Regarding the prompts: you can provide a genre, tempo, lyrics, instruments, vocal style, or even a photo, and it will generate your clip in no time. In some cases, a prompt can be as simple as selecting a predefined style and adding a short description like “adventure game 8-bit style with explosions and fun.” Other prompts can be more complex; you can specify lyrics, toggle vocals on or off, or choose between male and female voices.

It isn’t perfect yet—sometimes it goes off-rails and ignores instructions—and the length limit is currently a dealbreaker for releasing full songs. However, I’m sure these features will improve in future versions. You can generate samples across many genres, including those they recommend. I tried rock, rap, reggae, “cinematic”, “emo”, and “8-bit”.

Below are a few samples I generated.

The Technical Architecture of Lyria 3

Lyria 3 represents a leap in generative audio by moving from simple loop-based generation to a cross-modal latent diffusion architecture. Unlike earlier models that required manual lyric inputs, Lyria 3 utilizes a joint embedding space where text, visual (image/video), and audio data are mapped to shared representations. This allows the model to "understand" the emotional context of a sunset video or a text prompt and translate it into coherent musical structures (intro, verse, chorus).
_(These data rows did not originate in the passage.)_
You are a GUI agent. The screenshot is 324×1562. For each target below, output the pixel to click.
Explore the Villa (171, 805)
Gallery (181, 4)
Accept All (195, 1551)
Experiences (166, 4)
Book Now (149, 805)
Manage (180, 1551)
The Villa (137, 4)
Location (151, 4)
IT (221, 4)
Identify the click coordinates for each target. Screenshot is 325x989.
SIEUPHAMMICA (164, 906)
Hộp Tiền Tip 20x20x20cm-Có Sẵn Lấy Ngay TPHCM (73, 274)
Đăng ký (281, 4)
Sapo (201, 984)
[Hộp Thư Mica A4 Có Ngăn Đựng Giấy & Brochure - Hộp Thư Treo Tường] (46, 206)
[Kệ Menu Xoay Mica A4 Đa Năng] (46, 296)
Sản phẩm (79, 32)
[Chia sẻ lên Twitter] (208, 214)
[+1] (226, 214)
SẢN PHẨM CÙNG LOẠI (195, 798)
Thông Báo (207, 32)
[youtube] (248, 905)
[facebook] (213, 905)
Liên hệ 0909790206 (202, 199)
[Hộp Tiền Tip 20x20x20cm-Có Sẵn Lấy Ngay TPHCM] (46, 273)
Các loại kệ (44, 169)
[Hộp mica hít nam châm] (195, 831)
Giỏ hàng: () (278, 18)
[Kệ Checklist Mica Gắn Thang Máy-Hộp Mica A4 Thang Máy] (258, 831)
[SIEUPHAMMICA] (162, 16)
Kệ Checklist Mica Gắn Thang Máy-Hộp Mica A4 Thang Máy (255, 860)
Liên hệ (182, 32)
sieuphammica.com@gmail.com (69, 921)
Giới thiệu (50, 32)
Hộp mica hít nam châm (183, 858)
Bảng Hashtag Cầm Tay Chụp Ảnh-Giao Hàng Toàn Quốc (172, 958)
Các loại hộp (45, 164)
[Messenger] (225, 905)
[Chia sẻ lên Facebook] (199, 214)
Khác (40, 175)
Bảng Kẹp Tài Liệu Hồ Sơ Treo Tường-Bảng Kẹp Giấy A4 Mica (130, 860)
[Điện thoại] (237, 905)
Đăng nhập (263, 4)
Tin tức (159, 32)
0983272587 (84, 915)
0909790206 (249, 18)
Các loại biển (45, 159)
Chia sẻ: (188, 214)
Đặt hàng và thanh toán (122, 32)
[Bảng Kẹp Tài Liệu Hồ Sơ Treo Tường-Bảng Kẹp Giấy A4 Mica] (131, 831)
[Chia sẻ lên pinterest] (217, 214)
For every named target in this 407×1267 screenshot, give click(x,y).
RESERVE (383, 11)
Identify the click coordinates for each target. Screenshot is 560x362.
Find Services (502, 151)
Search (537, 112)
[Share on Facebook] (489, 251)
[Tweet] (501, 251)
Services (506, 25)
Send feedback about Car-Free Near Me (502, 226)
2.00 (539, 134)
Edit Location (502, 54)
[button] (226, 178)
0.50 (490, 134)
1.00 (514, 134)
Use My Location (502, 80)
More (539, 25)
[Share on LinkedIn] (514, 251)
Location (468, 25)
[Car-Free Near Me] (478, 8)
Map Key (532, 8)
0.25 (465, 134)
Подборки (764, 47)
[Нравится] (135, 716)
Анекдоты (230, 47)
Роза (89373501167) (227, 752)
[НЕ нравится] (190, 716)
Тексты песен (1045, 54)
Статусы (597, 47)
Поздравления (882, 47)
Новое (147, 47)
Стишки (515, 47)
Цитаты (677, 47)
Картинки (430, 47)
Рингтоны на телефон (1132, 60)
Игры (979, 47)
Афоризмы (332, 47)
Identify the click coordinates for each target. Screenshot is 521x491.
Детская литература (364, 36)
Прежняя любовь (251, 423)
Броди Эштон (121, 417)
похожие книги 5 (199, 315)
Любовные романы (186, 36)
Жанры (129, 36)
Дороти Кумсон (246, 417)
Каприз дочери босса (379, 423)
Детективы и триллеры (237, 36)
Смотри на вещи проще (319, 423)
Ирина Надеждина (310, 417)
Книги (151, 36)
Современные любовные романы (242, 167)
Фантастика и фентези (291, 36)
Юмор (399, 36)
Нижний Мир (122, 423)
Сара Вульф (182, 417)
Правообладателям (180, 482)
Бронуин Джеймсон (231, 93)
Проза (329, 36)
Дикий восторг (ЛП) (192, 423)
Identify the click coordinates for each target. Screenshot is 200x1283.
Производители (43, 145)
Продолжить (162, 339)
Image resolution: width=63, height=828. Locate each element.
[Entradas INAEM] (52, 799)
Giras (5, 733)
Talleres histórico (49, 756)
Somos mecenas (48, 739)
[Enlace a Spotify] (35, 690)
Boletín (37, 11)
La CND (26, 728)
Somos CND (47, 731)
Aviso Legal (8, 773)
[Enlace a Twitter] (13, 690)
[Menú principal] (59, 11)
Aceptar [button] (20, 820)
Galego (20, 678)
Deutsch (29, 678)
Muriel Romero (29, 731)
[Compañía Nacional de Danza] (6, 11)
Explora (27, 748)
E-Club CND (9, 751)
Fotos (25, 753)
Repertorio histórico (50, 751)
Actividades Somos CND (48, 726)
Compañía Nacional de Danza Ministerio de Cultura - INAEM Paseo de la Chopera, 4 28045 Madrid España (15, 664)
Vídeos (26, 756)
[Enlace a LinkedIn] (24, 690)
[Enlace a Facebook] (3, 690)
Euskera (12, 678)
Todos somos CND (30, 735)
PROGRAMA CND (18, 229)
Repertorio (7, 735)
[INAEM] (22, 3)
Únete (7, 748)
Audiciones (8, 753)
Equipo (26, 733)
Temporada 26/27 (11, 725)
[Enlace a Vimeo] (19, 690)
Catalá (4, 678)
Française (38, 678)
The model operates at a high fidelity of 48kHz (24-bit PCM) and employs chunk-based autoregression for real-time control, meaning it can generate audio in 2-second segments while maintaining "long-range coherence"—ensuring the rhythm and melody remain consistent across the 30-second duration. For safety, Google integrates SynthID directly into the audio waveform at the point of generation, creating a robust, machine-readable signal that survives compression and editing without affecting the listener's experience. Additionally, it works in tandem with the Nano Banana image model to simultaneously generate matching cover art for every track.